In recent decades, there have been rapid advances in mobile computing, such as context awareness, integrated sensor technologies and a wide range of wired and wireless practices. Most of the modern mobile computing systems can use context to provide appropriate information and services to the user, where relevance depends on the user's task (Zheng et al., 2016). The purpose of having mobile computing systems that are context-aware is to offer the various services at a reasonable development cost and with simple reconfiguration. That being said, it is important to discuss context awareness in mobile computing. This paper will discuss context as it applies to mobile computing and the various ways in which context has been used. Besides, the paper will describe sensor fusion as it applies to context and suggests new ways of using context.
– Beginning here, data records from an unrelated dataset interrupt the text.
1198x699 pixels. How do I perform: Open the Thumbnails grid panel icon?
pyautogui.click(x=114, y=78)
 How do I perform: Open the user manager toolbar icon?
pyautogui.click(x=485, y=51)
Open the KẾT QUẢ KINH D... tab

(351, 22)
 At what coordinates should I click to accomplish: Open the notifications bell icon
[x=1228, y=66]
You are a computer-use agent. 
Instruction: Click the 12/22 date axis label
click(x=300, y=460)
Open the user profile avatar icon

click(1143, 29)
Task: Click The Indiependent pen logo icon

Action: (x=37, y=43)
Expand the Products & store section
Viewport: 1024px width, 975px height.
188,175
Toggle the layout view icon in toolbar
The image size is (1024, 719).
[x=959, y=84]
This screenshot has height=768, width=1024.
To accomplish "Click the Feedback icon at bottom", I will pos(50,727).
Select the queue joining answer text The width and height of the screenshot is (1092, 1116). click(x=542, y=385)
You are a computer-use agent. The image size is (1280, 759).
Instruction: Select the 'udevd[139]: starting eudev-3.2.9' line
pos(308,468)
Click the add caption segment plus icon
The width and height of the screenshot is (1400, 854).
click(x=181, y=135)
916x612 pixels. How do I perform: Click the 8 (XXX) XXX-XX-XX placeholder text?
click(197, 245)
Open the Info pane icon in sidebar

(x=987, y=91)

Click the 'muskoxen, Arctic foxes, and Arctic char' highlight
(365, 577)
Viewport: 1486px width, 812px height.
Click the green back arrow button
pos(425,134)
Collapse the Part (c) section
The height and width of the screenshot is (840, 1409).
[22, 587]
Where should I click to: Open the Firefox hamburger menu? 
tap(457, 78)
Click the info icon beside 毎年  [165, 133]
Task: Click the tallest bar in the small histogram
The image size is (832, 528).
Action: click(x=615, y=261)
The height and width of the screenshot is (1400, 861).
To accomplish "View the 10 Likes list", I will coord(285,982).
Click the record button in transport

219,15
Context as it applies to Mobile Computing

The concept of context has been explored by a number of researchers. Musumba and Nyongesa (2013) argue that context encompasses location, characteristics of neighboring users or objects and the consequent changes. Talipov et al. (2015) refer to context as location, environment attributes, time and the identities of neighboring users. According to Riboni (2015), context involves the user's feelings, concentration, location, date and time, and the objects in the user's environment. Based on these definitions, it is notable that the most important aspects of context are user location, the user's environment, and the objects near the user. Additionally, it can be said that context is subject to the constantly shifting execution environment. Even though the notion of context comprises the understandings of a scenario, much of the effort within the mobile computing community takes a bottom-up methodology to context.

In mobile computing, context involves the understanding of the physical environment and how the implicit input influences the behavior of an application. It encompasses three forms of the environment – computing environment, user environment and the physical environment (Vinh & Suzuki, 2013). Through the concept of context, these environments are able to interact constantly. The information in the computing and physical environments of mobile devices generates a context for interaction between users and devices. Since the current mobile devices process a wide range of data, context help in controlling the ways users interact with the ubiquitous environment based on their repetitive tasks (Zheng et al., 2016). For instance, a context-aware mobile system can detect that a user never uses his or her phone while at work, and hence all the calls or messages are directed to the user's voicemail when they are working.

Use of Context

The purpose of context-awareness is to determine what the user is attempting to do when interacting with applications and systems. Without the context, it can be challenging to determine the user's objective. The context cues are used to inform an application on the best way to enhance user-application interaction. As such, context awareness signifies a standardized framework of input, enabling almost all applications to be regarded more or less context-aware as they interact with the users (Talipov et al., 2015). There is still a contentious argument as to whether context should only encompass automatically generated information or should comprise physically acquired information. While the context would be generated automatically in an ideal setting, it depends on the user input in real-life scenarios (Schmidt et al., 1999). This means that the context can only be physically generated in a real-life scenario.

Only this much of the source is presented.